▶ EXTRACT:
● ● ●

Summary: The age of U.S. dominance in the Middle East has ended and a new era in
the modern history of the region has begun. It will be shaped by new actors and 
new forces competing for influence, and to master it, Washington will have to 
rely more on diplomacy than on military might.

Richard N. Haass is President of the Council on Foreign Relations.

THE END OF AN ERA

Just over two centuries since Napoleon's arrival in Egypt heralded the advent of
the modern Middle East -- some 80 years after the demise of the Ottoman Empire, 
50 years after the end of colonialism, and less than 20 years after the end of 
the Cold War -- the American era in the Middle East, the fourth in the region's 
modern history, has ended. Visions of a new, Europe-like region -- peaceful, 
prosperous, democratic -- will not be realized. Much more likely is the 
emergence of a new Middle East that will cause great harm to itself, the United 
States, and the world.

All the eras have been defined by the interplay of contending forces, both 
internal and external to the region. What has varied is the balance between 
these influences. The Middle East's next era promises to be one in which outside
actors have a relatively modest impact and local forces enjoy the upper hand -- 
and in which the local actors gaining power are radicals committed to changing 
the status quo. Shaping the new Middle East from the outside will be exceedingly
difficult, but it -- along with managing a dynamic Asia -- will be the primary 
challenge of U.S. foreign policy for decades to come.

The modern Middle East was born in the late eighteenth century. For some 
historians, the signal event was the 1774 signing of the treaty that ended the 
war between the Ottoman Empire and Russia; a stronger case can be made for the 
importance of Napoleon's relatively easy entry into Egypt in 1798, which showed 
Europeans that the region was ripe for conquest and prompted Arab and Muslim 
intellectuals to ask -- as many continue to do today -- why their civilization 
had fallen so far behind that of Christian Europe. Ottoman decline combined with
European penetration into the region gave rise to the "Eastern Question,"

● ● ●

▶ EXTRACTED DATA:
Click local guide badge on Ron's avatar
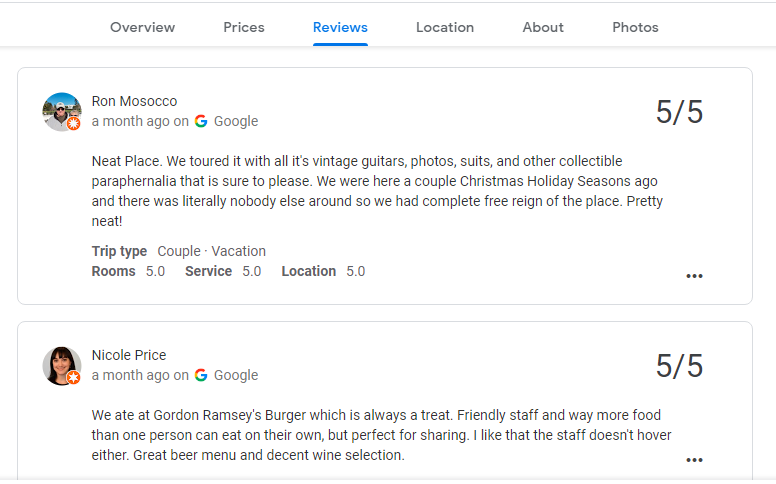Screen dimensions: 776x484 (x=74, y=124)
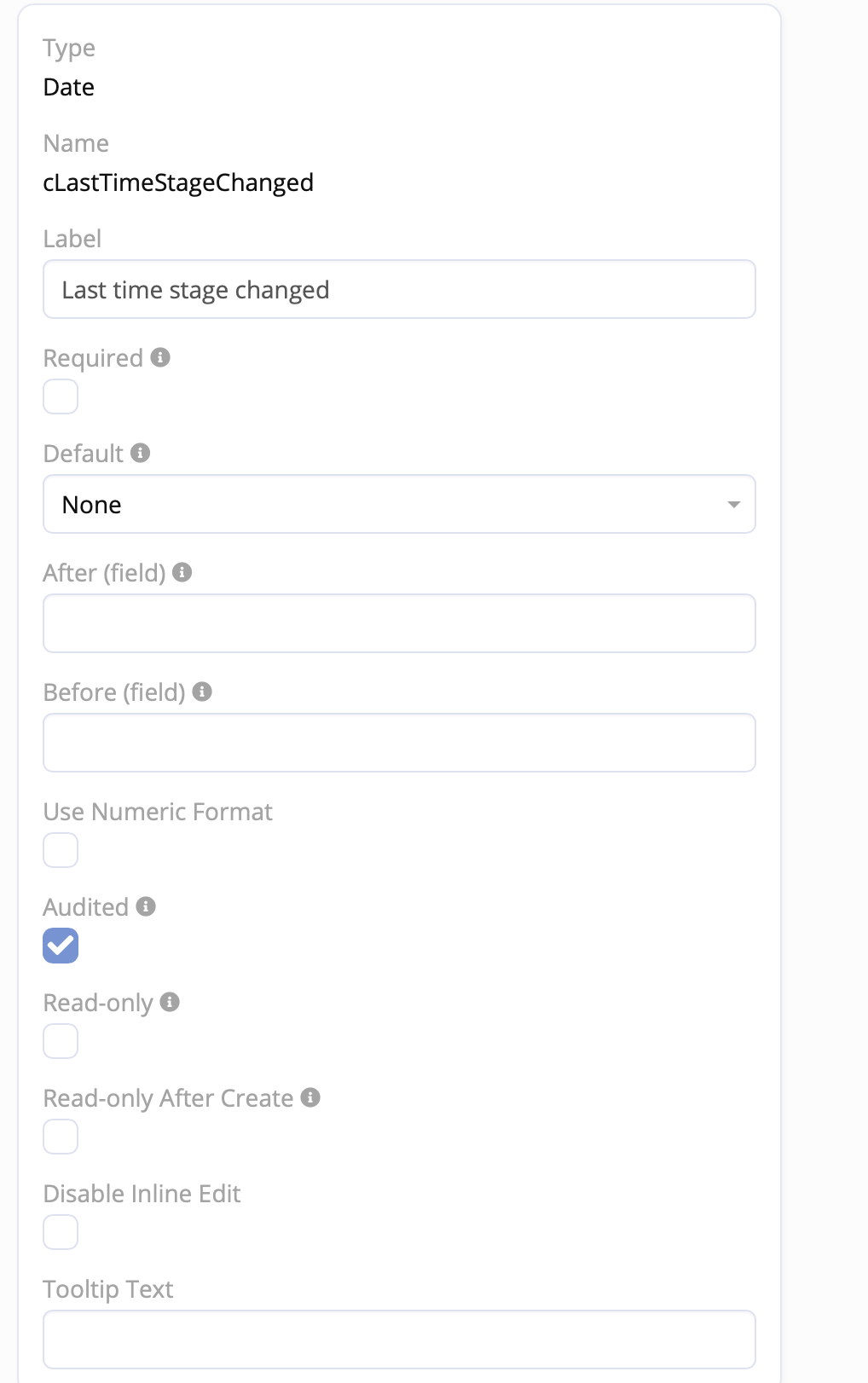
Task: Click the info icon beside Default
Action: point(141,453)
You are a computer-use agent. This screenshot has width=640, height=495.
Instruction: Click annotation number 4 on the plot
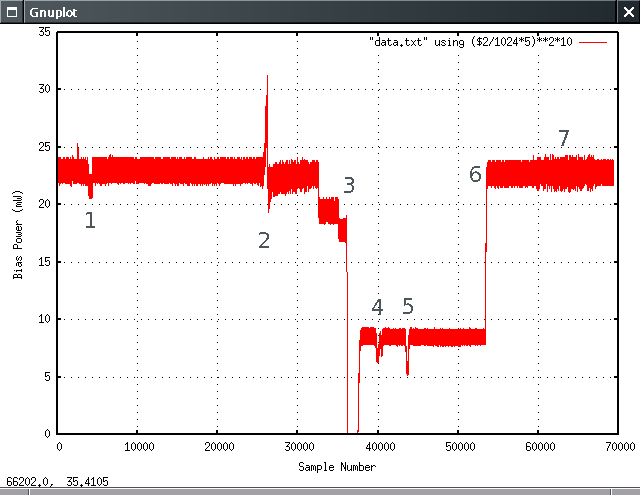pos(377,307)
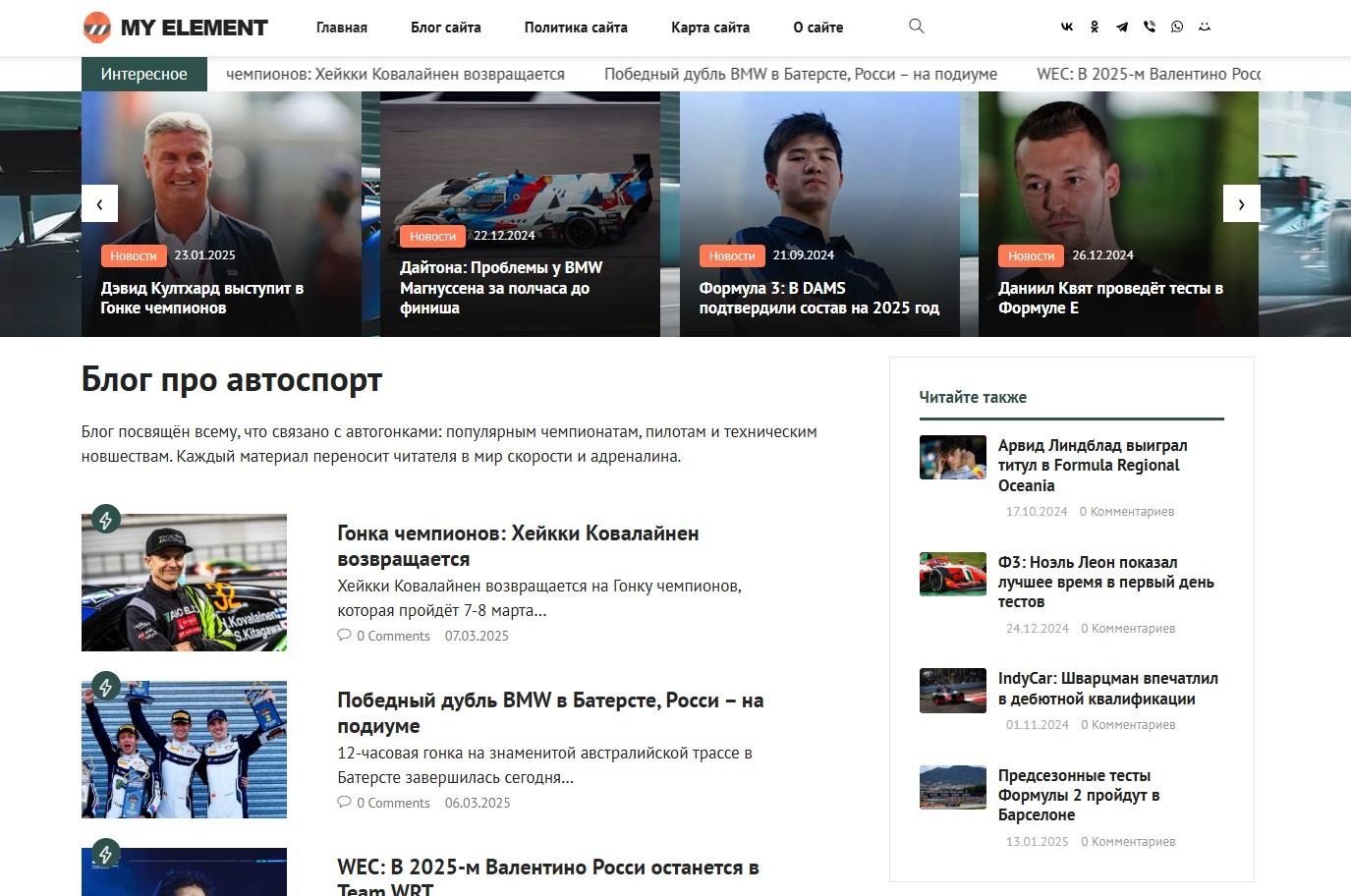Open the smiley-face social icon

tap(1205, 28)

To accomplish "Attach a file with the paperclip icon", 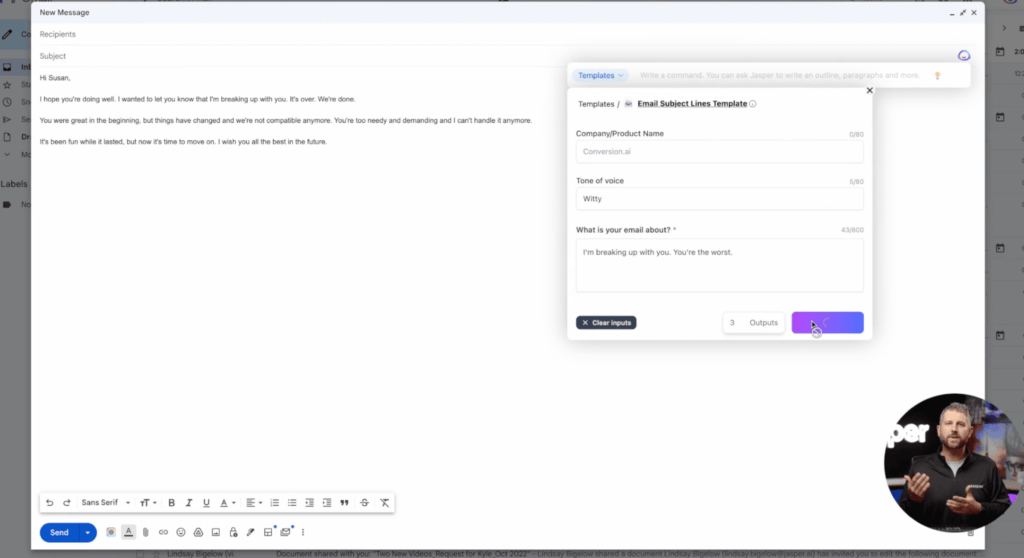I will click(145, 532).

● ● ●

▶ TO BE DONE:
a. For each statement, answer yes or no on whether it agrees with the Middle East article, and quote the words that decide it.
(i) The article calls the American era the fourth in the region's modern history.
(ii) The article expects a peaceful, prosperous, democratic region like Europe to come about.
(iii) The article dates Napoleon's entry into Egypt to 1774.
b. Answer these questions from the Middle East article.
(i) Who is President of the Council on Foreign Relations?
(ii) Along with shaping the new Middle East, what will be a primary challenge of U.S. foreign policy?
(iii) When was the modern Middle East born?
c. Translate this sentence from the Middle East article into Spanish: "What has varied is the balance between these influences."
The material has no part in this work.

▶ SOLUTION LIST:
a.
(i) Yes: "the fourth in the region's modern history"
(ii) No: "will not be realized"
(iii) No: "Napoleon's relatively easy entry into Egypt in 1798"

b.
(i) Richard N. Haass
(ii) Managing a dynamic Asia
(iii) In the late eighteenth century

c. Lo que ha variado es el equilibrio entre estas influencias.